Il 20 giugno si è costituito un gruppo di lavoro spontaneo e indipendente costituito da analisti finanziari di diversa provenienza, particolarmente sensibili ed impegnati su questo tema. Del gruppo fa parte anche Livia Amidani Aliberti, esperta di governance e gender diversity e membro del Comitato Scientifico di Nedcommunity che apre questo numero con un articolo di commento alla Legge Golfo-Mosca.

Il gruppo in questione ha inaugurato l’apertura del suo  blog, http://www.linkedin.com/groups/Se-le-quote-rosa-nei-127008/about, pubblicando una bella intervista al Presidente di Nedcommunity che riprendiamo qui di seguito.

Foto di Rosalba Casiraghi

Rosalba Casiraghi 
Presidente di Nedcommunity

La premessa del blog è la seguente:

Ormai è un dato appurato: le società con donne ai vertici vanno meglio di quelle condotte da soli uomini. Eppure le stesse società, che farebbero qualsiasi cosa pur di massimizzare i propri profitti, non fanno l’unica cosa che farebbe loro del bene: aprire le porte al gentil sesso. Nelle stanze dei bottoni ci sono sempre e solo maschi.” 

Intervista a Rosalba Casiraghi 

Perché le donne nei CDA? Perché i CDA si sono configurati come “cigar club” maschili?

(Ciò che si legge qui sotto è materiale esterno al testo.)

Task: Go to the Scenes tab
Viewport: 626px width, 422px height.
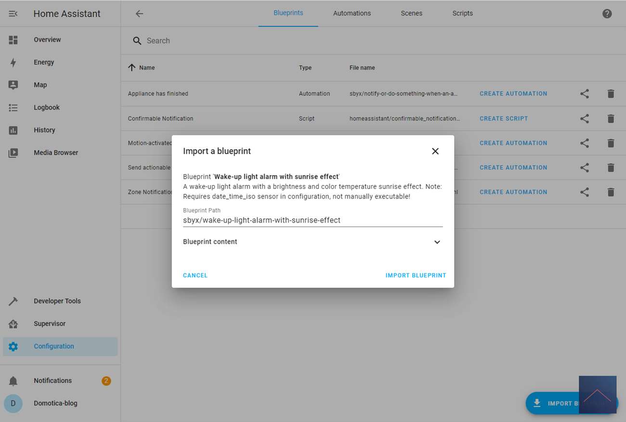Action: tap(411, 13)
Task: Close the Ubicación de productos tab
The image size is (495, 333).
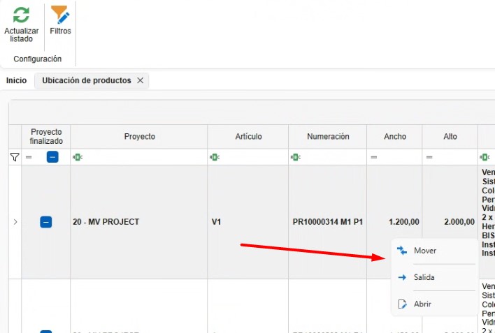Action: 141,81
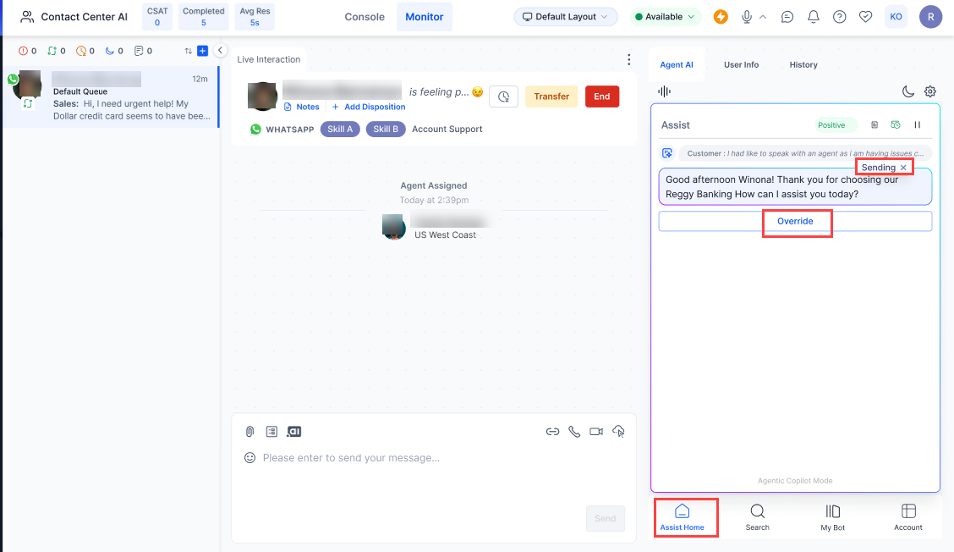Open Agent AI settings gear
The width and height of the screenshot is (954, 552).
tap(930, 91)
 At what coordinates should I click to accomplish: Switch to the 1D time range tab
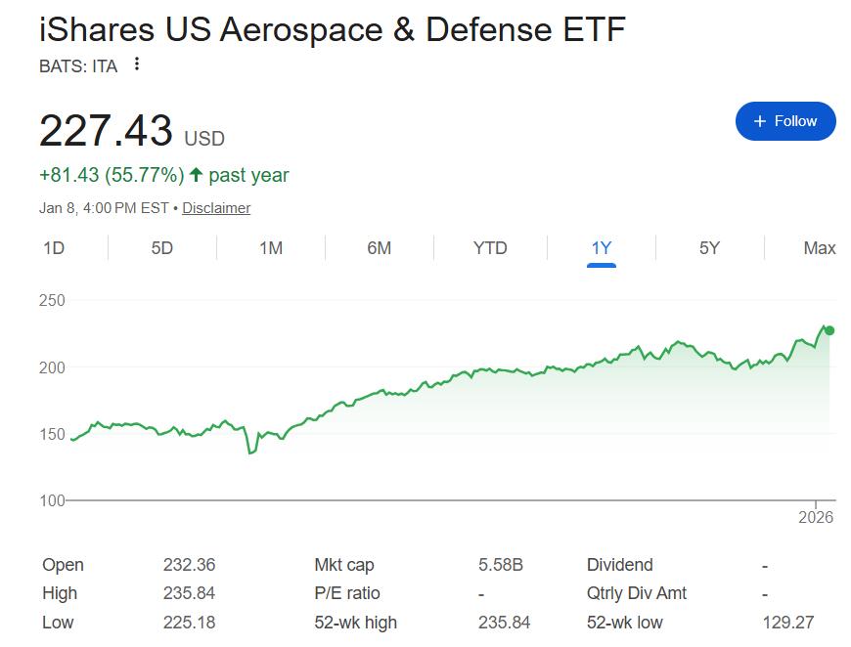click(x=54, y=248)
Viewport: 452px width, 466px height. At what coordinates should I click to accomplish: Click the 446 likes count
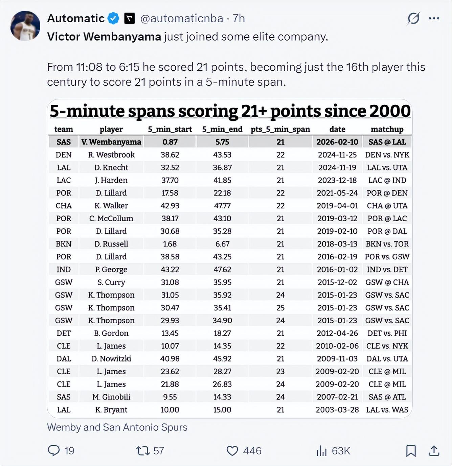252,450
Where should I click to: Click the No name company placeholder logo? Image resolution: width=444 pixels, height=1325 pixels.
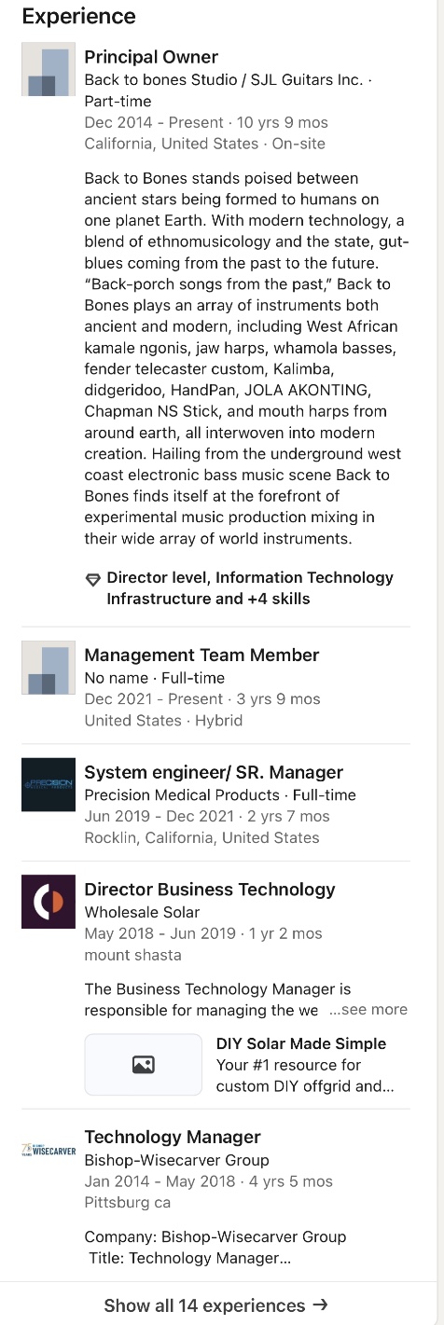pyautogui.click(x=49, y=668)
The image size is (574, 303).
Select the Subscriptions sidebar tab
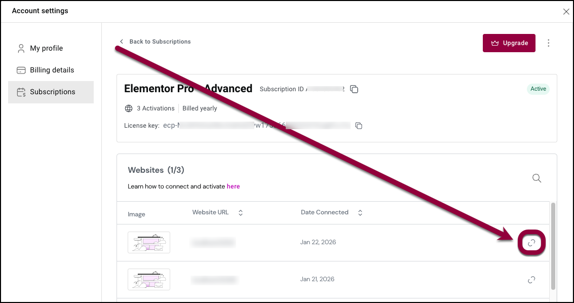click(x=52, y=92)
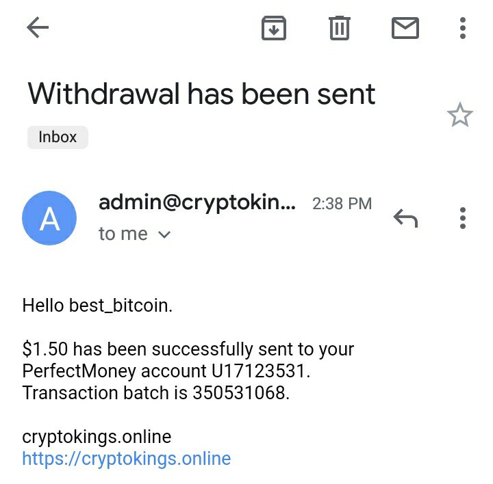Open the https://cryptokings.online link

[127, 458]
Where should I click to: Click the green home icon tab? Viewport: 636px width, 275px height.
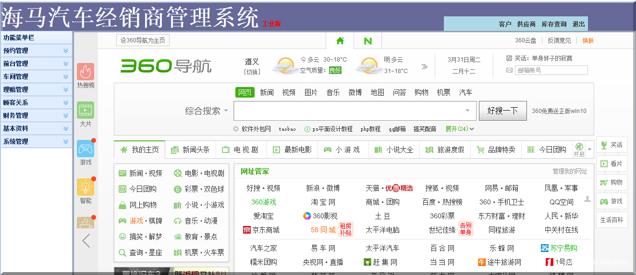coord(340,41)
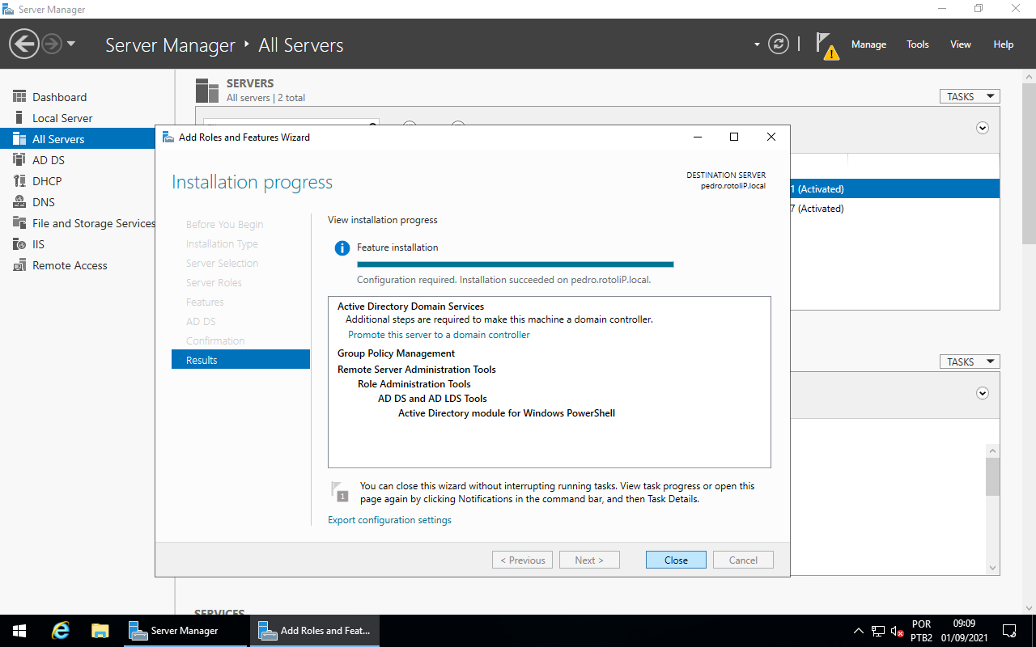Click Export configuration settings
The height and width of the screenshot is (647, 1036).
389,519
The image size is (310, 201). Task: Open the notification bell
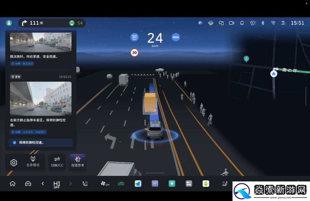[x=242, y=23]
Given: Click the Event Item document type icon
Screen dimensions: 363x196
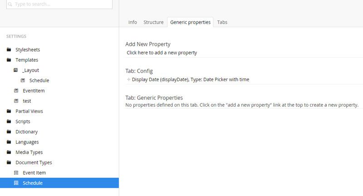Looking at the screenshot, I should pyautogui.click(x=16, y=172).
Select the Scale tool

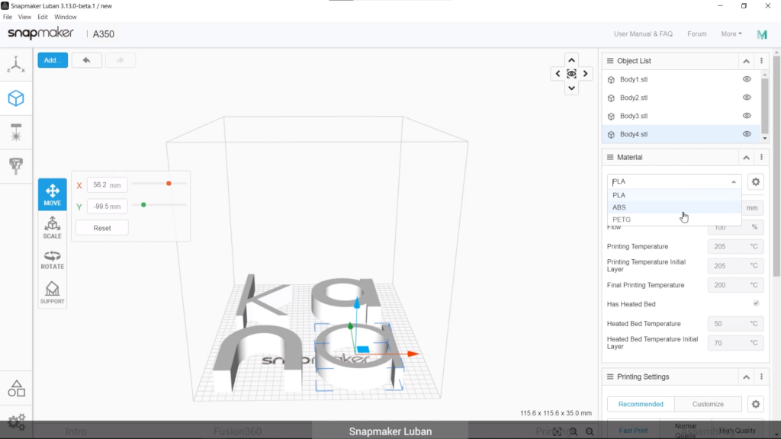[x=53, y=227]
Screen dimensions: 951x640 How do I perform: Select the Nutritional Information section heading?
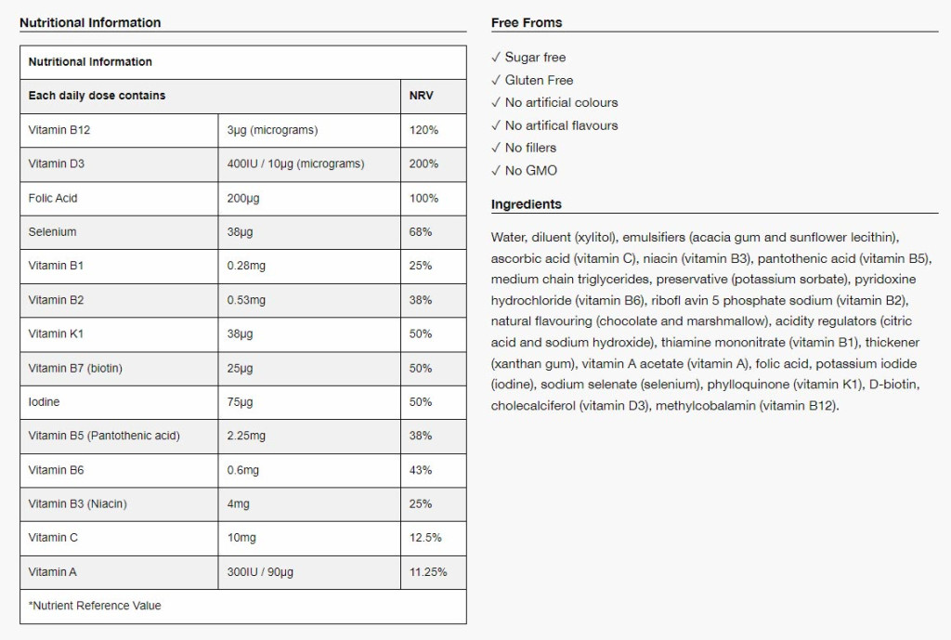click(x=90, y=22)
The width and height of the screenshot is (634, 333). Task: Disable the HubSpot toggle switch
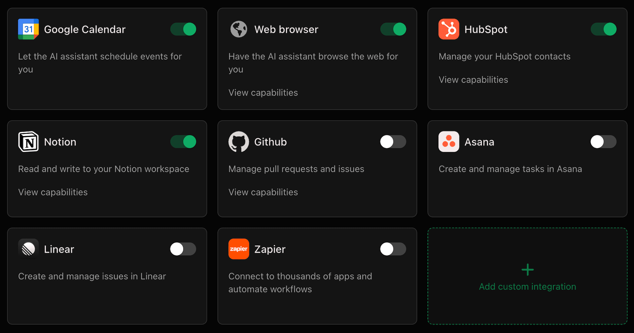tap(603, 29)
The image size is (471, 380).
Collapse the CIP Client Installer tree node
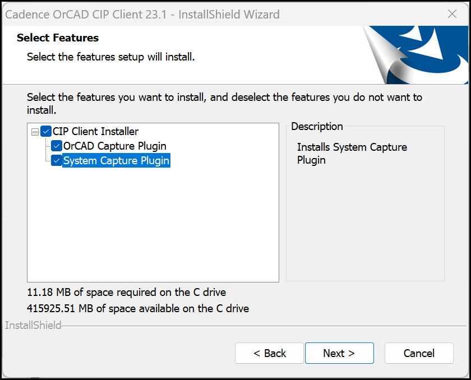click(x=35, y=131)
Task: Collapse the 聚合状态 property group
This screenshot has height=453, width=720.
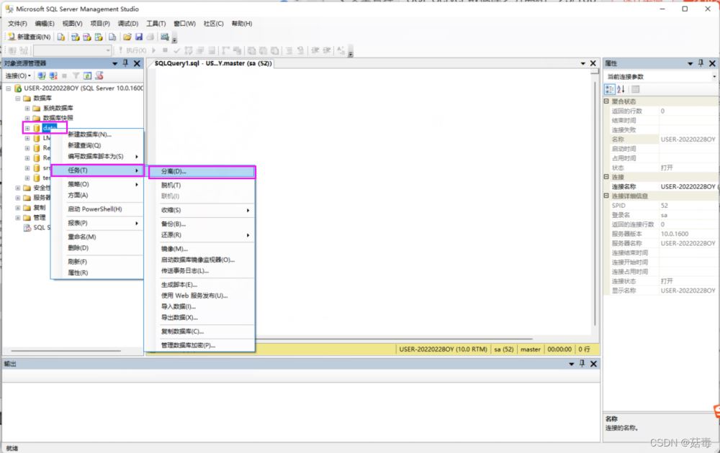Action: (x=606, y=102)
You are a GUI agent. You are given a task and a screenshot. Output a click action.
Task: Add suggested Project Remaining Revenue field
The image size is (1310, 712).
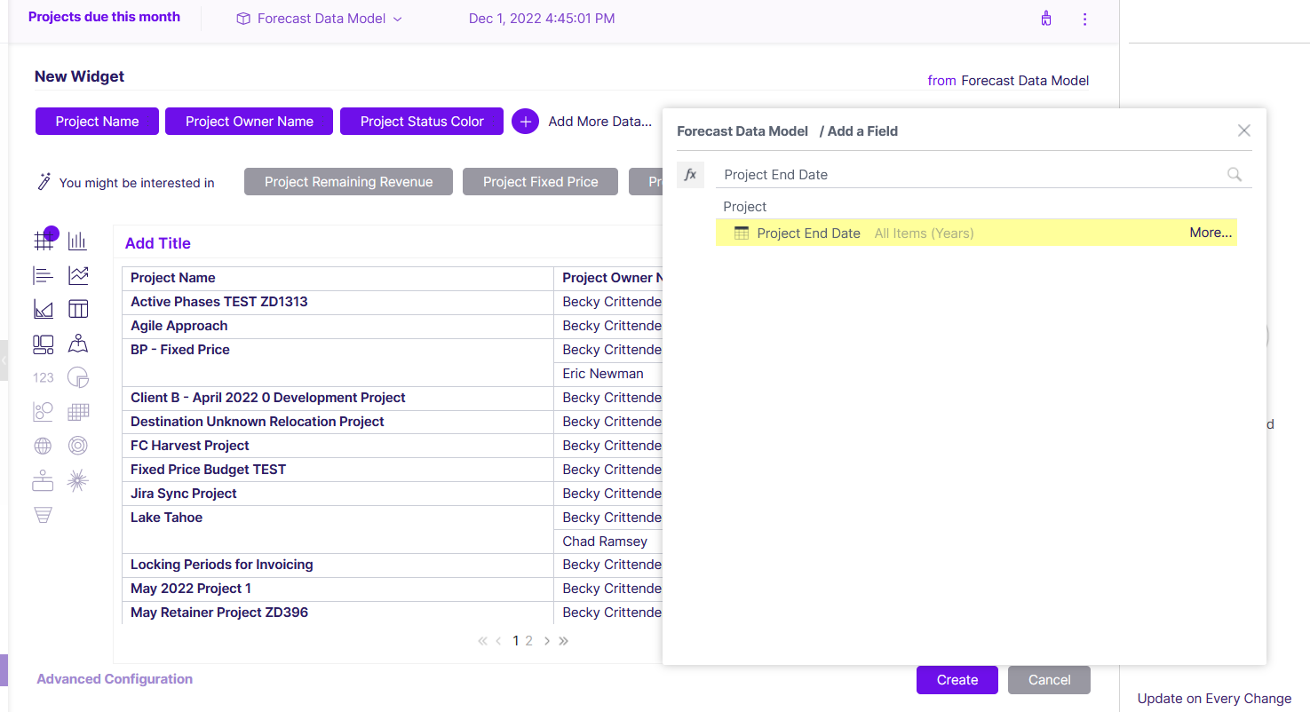[348, 182]
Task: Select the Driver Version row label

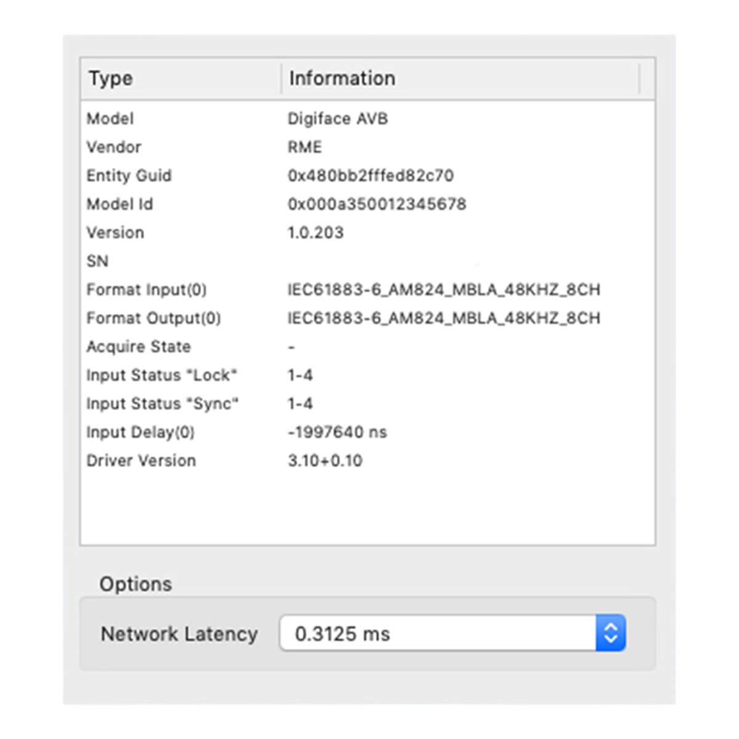Action: [x=141, y=461]
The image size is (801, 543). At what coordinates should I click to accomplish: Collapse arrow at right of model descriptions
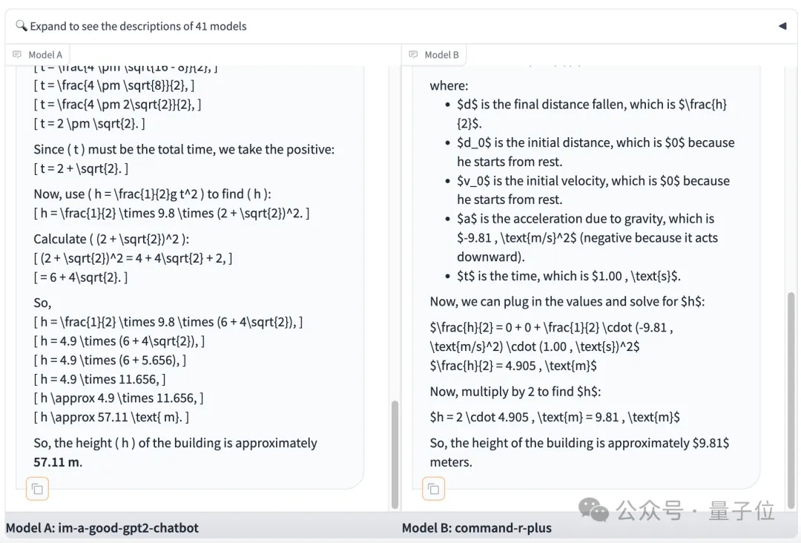(x=782, y=26)
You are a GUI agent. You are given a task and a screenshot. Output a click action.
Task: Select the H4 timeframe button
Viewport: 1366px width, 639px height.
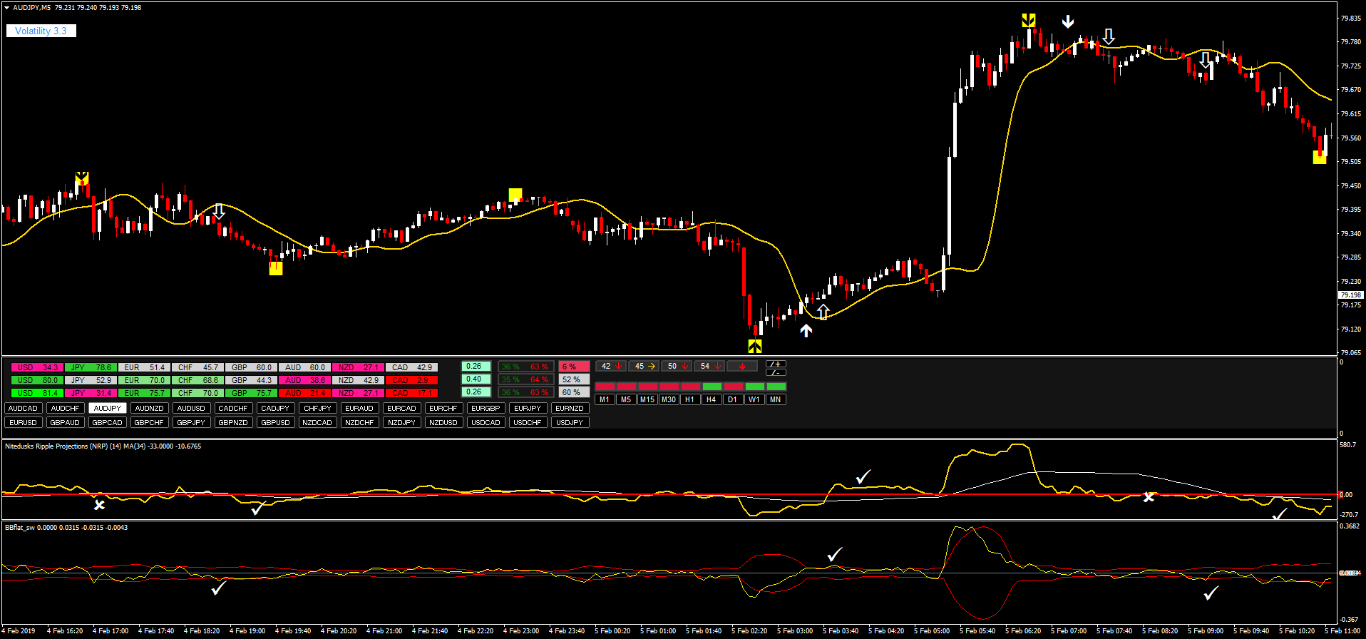pos(711,400)
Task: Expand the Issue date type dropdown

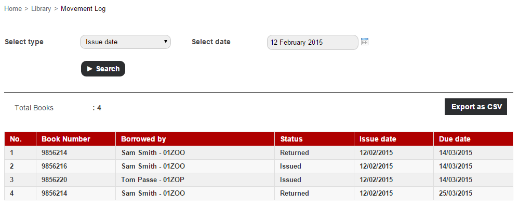Action: click(x=125, y=42)

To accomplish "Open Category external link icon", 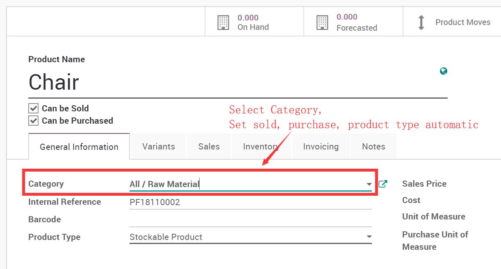I will (x=383, y=184).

Nella stragrande maggioranza dei casi nei consigli si entra per una sorta di cooptazione, perché si fa parte di una, chiamiamola pure, casta. C’è ora in atto un cambiamento, ma i criteri di scelta degli amministratori sono ancora legati più alla “fedeltà” verso chi ha il potere di eleggerli piuttosto che alla loro competenza ed indipendenza. I consigli sono ancora pieni di quelli che chiamo gli “innocui”, quelli che non danno fastidio e talvolta fanno finta di niente di fronte alle così dette “estrazioni di benefici privati” da parte di azionisti di controllo e manager. Portare donne nei CdA serva a rompere gli schemi. Le donne sono estranee a questa cerchia ristretta e possono essere un motore di cambiamento.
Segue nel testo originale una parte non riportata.